Further, the assumption of risk purports invitees assume some degree of risk when on certain properties or while engaging in certain activities.
But in the case of Helm v. 206 Massachusetts Avenue, the Delaware Supreme Court ruled trial court wrongly applied these principles to plaintiff’s actions, even though they didn’t match the facts of the case.
According to court records, plaintiff signed a residential lodging agreement to rent a beach front property for a week in summer 2010. On the first day of the vacation, as plaintiff and her family arrived, they learned the property was not clean. The floors were dirty and rugs in the upstairs bathroom smelled of urine. Plaintiff took the rugs from the upstairs bathroom and downstairs to a washing machine on the first floor and went back upstairs. Sometime shortly before midnight, plaintiff began walking back downstairs to move the rugs from the washer to the dryer. While walking down, she tried to turn the light on in the foyer, but there was no switch at the top of the stairs, and the staircase was very dark.
She would later say in a deposition she “knew it was unsafe,” but believed she could handle it and continued down the stairs. She ended up falling into a wall at the bottom of the stairs and suffered three broken bones in her foot.
Our Rock Hill injury lawyers know that in Delaware, as in South Carolina, the courts follow a modified comparative negligence model.

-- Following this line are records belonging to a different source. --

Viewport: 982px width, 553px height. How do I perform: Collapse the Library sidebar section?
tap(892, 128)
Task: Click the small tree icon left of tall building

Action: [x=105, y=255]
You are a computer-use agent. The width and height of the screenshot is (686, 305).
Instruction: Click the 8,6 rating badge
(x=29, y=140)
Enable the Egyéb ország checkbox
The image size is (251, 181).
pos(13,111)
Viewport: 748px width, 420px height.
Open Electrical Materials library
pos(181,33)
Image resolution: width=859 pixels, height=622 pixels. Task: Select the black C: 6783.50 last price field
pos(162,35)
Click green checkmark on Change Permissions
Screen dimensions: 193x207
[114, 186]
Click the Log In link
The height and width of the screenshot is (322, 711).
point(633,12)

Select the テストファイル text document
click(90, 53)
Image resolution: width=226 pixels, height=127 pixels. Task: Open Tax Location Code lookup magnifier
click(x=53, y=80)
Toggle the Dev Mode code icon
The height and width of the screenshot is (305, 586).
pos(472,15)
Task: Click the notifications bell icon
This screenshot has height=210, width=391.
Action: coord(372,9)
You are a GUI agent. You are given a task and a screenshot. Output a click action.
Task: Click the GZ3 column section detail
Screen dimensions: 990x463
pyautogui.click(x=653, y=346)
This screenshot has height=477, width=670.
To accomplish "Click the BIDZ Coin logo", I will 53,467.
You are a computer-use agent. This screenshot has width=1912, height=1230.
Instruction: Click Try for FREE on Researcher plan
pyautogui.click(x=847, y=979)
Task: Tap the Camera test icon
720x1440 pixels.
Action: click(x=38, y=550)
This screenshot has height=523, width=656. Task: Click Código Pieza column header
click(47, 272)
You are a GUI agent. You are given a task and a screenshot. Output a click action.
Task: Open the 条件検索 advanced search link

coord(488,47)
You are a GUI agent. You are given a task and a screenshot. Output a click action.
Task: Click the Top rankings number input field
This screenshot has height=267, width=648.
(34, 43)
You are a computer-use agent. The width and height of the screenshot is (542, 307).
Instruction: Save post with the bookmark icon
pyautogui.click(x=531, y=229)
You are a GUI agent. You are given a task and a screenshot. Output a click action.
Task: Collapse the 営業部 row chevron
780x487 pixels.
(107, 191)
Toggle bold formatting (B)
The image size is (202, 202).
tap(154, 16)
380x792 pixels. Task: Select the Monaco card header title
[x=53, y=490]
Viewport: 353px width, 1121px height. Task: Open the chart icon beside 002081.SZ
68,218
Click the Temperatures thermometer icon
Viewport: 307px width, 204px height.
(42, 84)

In both states, plaintiffs are allowed to pursue damages even in light of comparative negligence, so long as their own fault does not exceed 51 percent.
Meanwhile, the primary assumption of risk defense, which is most often applied in sports-related injuries, is when a plaintiff expressly agrees to relieve defendant of an obligation of conduct toward him and to take the chances of injury from a known risk. But, the appellate court said, this principle did not apply to the facts here. The court used this comparison: Unlike someone who goes to a hockey game and gets hit by a puck while in the stands, a renter who goes down the stairs to finish laundry can’t reasonably be deemed to have primarily assumed a risk of injury.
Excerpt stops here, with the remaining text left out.